The company’s half-yearly profit rose 4.1 per cent to $22.7 million, buoyed by solid growth in earnings, revenue and total transaction value (TTV).
Helloworld’s underlying earnings before interest, taxes, depreciation and amortisation increased by 14.8 per cent to $48 million, while its revenue lifted 9.8 per cent to $200 million.
TTV hit a record $3.6 billion in the first half of FY20 – up 12.9 per cent compared to the prior corresponding period.
Looking at its performance in Australia, Helloworld’s earnings rose 14.4 per cent to $42.3 million, revenue grew 11.7 per cent to $162.5 million, and TTV increased by 10.8 per cent to $3 million.

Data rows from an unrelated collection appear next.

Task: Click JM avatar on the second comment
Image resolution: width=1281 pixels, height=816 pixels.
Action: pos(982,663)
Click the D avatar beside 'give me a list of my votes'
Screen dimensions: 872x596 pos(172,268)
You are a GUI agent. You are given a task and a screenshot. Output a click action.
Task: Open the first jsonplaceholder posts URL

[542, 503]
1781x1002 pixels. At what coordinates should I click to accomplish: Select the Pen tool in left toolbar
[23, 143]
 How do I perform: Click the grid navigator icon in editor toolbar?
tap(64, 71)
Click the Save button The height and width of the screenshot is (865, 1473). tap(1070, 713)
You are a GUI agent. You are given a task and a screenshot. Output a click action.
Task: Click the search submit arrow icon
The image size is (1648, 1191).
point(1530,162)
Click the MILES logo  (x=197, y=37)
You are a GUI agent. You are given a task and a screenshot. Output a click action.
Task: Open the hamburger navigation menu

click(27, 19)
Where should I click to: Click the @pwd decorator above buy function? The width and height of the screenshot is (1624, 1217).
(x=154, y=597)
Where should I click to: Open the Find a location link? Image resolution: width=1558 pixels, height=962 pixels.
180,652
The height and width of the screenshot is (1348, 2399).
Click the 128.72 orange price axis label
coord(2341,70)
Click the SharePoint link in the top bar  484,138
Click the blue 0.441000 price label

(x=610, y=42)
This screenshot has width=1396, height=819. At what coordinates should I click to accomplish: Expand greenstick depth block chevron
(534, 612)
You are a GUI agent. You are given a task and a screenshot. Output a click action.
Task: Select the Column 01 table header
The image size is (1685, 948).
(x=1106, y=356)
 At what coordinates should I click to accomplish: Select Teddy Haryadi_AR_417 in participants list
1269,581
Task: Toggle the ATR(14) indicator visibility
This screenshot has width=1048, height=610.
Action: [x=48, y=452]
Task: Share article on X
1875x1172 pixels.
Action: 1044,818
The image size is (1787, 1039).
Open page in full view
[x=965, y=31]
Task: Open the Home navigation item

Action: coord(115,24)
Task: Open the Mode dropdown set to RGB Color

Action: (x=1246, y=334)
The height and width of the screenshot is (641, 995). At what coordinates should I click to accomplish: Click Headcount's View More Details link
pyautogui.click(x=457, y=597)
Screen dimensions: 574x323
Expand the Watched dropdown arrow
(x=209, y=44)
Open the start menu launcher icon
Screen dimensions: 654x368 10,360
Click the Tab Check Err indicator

However, the company expects its retail leisure, wholesale leisure and corporate businesses to be impacted by COVID-19 (coronavirus) in the second half of FY20, with “minimal growth, if any”, compared to the second half of FY19.
“Based on current trends and as a result of the bushfire crisis over summer and COVID-19, we expect a negative impact on cruise sales, our inbound businesses and air ticket sales to and via Asia – particularly China, Hong Kong and, to a lesser extent, Singapore.”
Helloworld’s inbound business accounts for three per cent of its total TTV, and its China inbound business accounts for three per cent of its total inbound business.
The company expects to deliver underlying EBITDA at the bottom end of the earnings guidance of $86 million to $90 million.